- _Working data_
──────

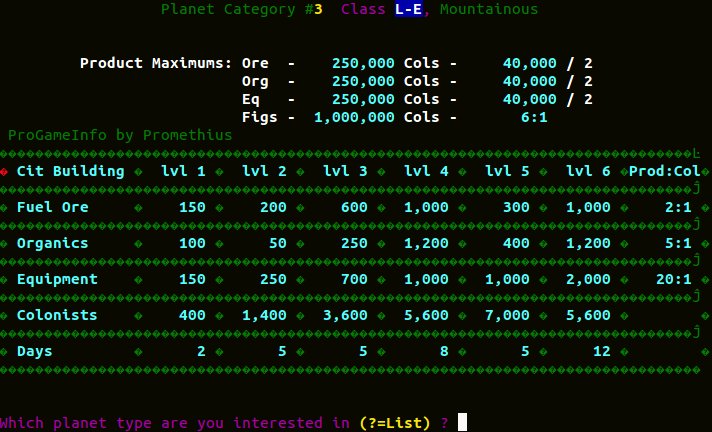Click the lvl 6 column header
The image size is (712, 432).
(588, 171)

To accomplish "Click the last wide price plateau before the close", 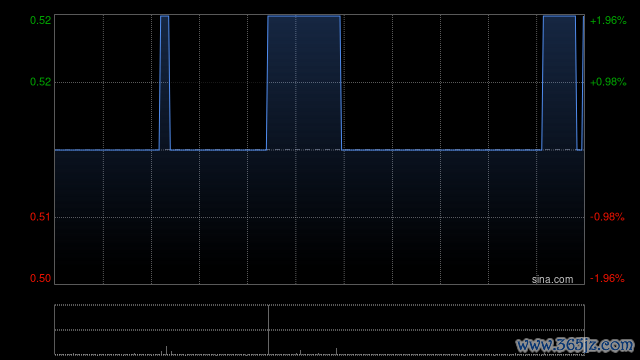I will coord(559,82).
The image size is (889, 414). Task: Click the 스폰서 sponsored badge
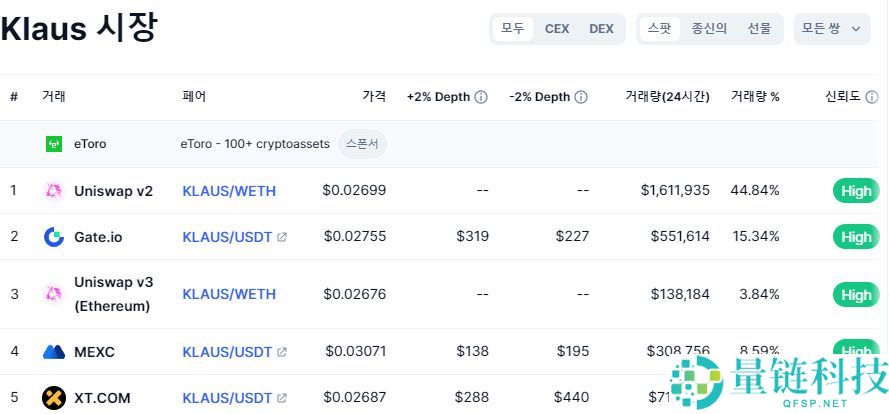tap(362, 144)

──────

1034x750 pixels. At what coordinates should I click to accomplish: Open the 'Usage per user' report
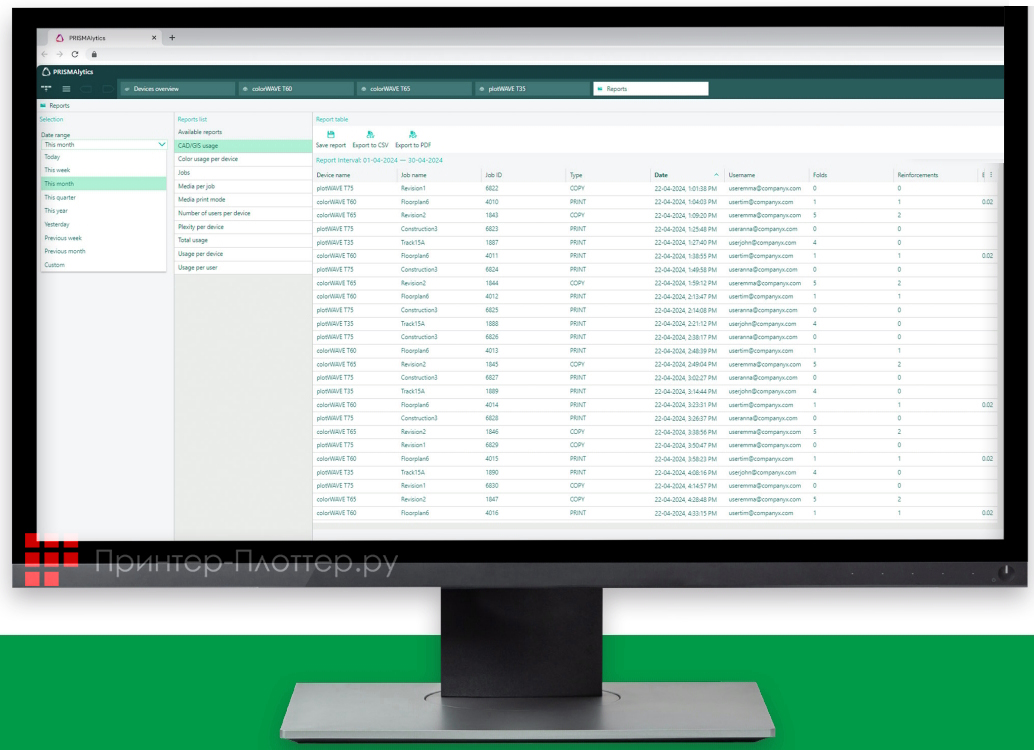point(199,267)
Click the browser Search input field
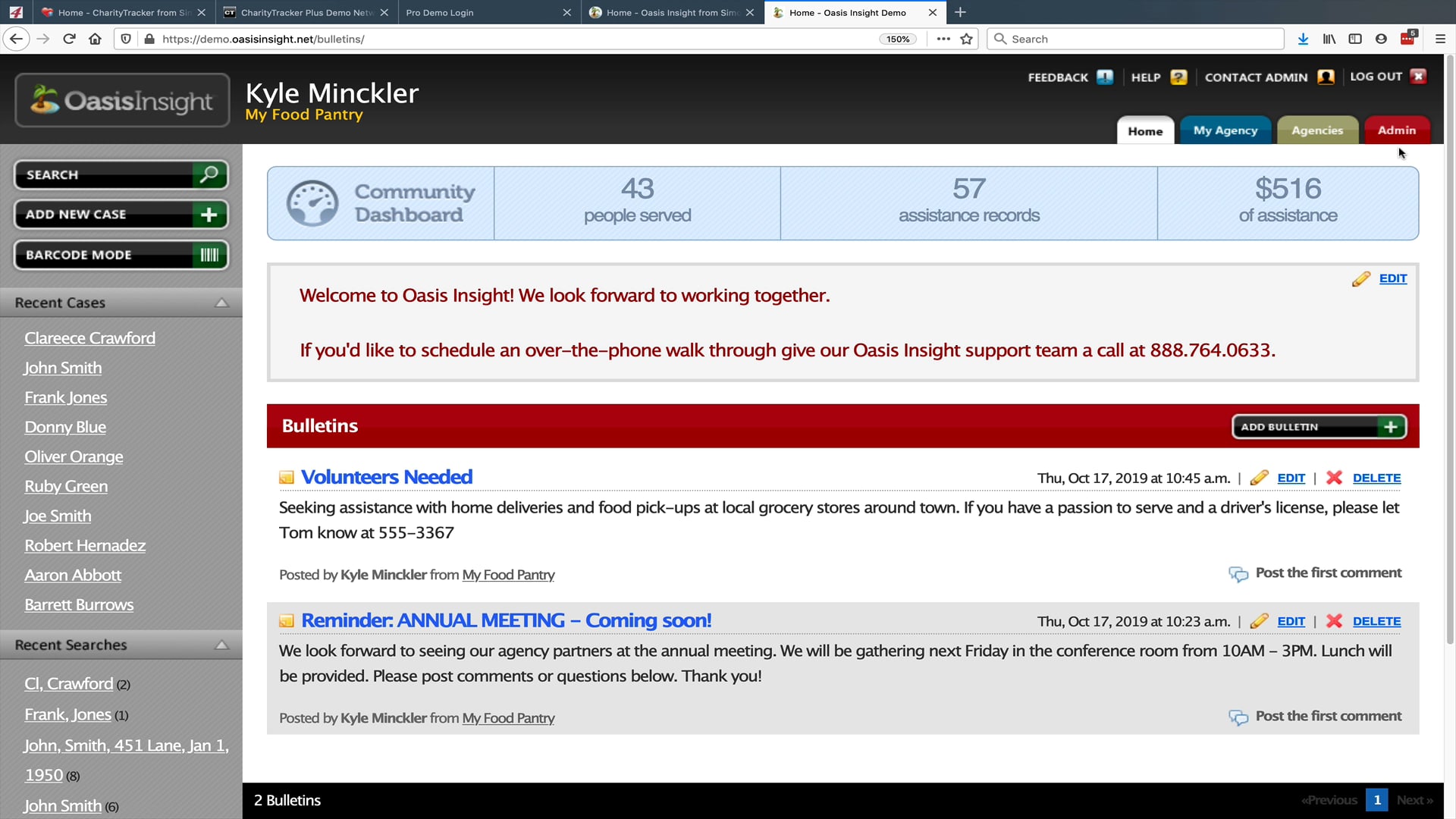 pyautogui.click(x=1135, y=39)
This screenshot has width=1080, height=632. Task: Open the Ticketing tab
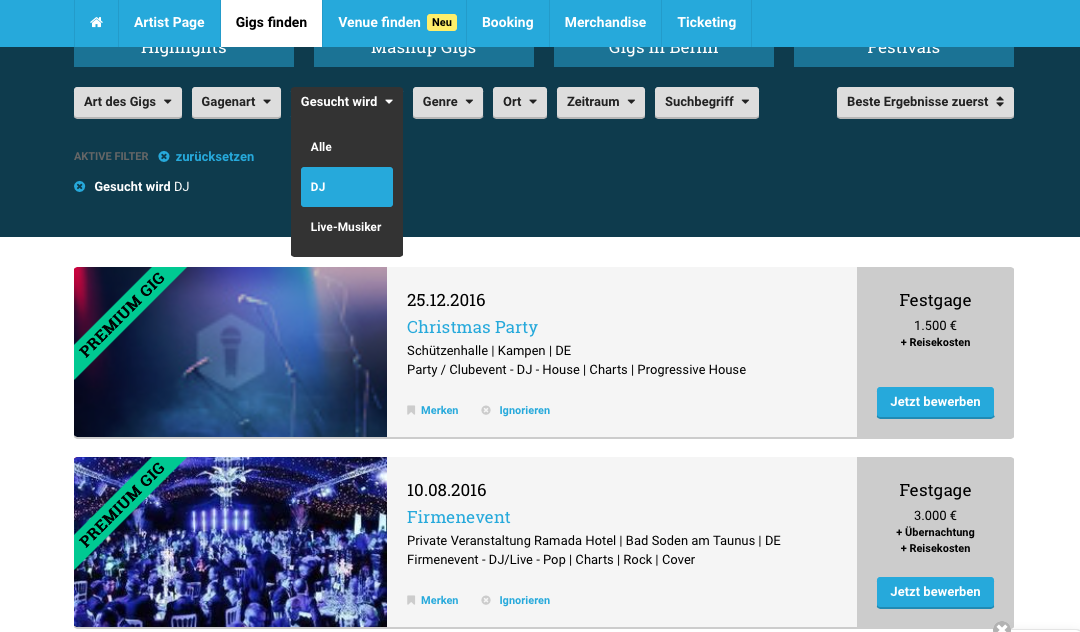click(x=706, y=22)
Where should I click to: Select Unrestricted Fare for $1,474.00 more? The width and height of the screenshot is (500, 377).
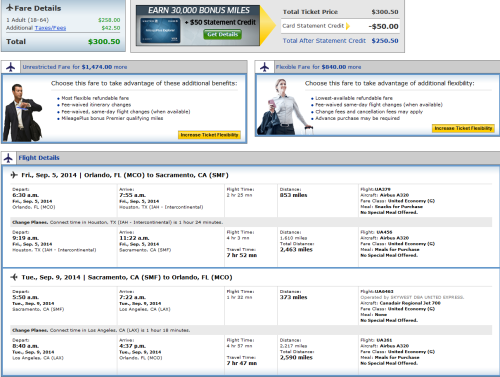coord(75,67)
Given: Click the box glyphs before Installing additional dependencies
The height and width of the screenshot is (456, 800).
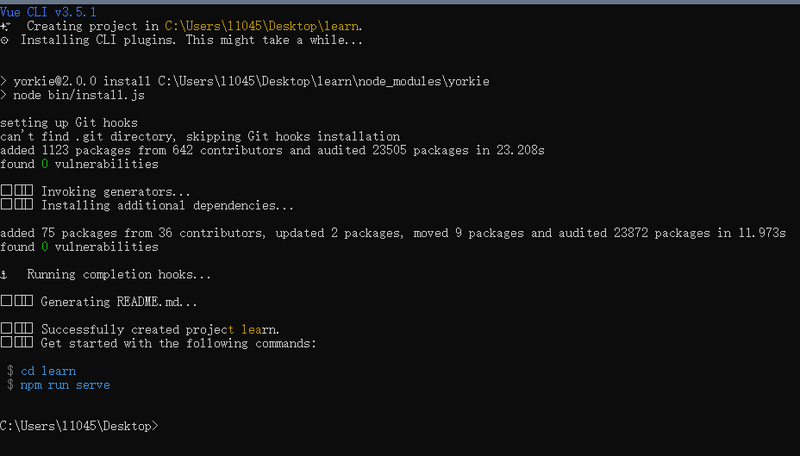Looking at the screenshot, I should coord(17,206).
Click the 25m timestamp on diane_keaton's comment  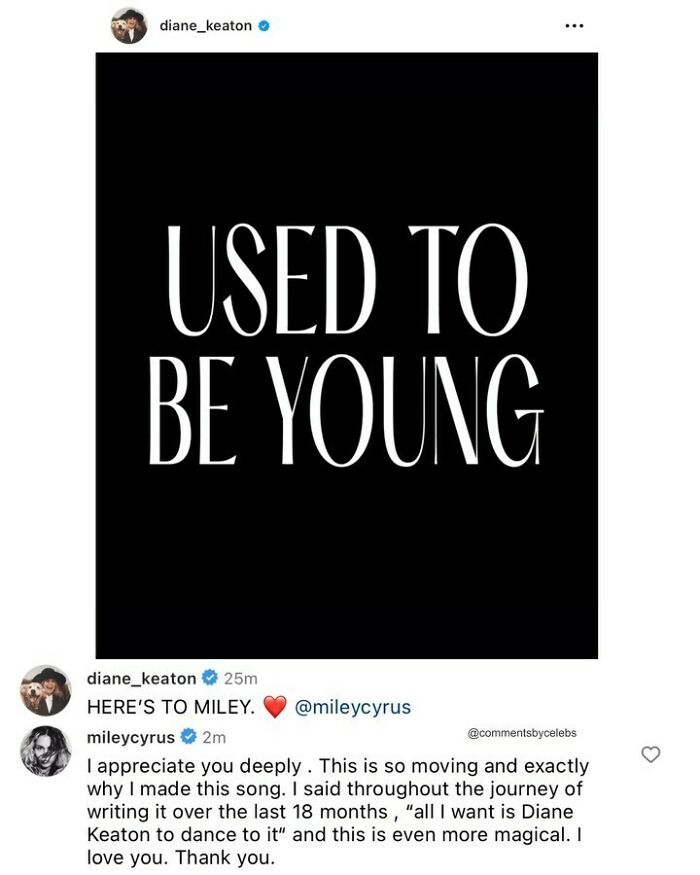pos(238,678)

──────

Only one part of the material above is wanted: the lines from the one with "1034x750 pixels. At" up to and including the one with "Given: Click the". Please copy them exactly, pictures left out.

1034x750 pixels. At what coordinates should I click to accomplish: Open the 'Usage per user' report
point(199,267)
Click the browser Search input field
 pyautogui.click(x=1135, y=39)
This screenshot has width=1080, height=632. Task: Open the Ticketing tab
click(x=706, y=22)
Where should I click to: Select Unrestricted Fare for $1,474.00 more? The width and height of the screenshot is (500, 377).
coord(75,67)
Given: Click the box glyphs before Installing additional dependencies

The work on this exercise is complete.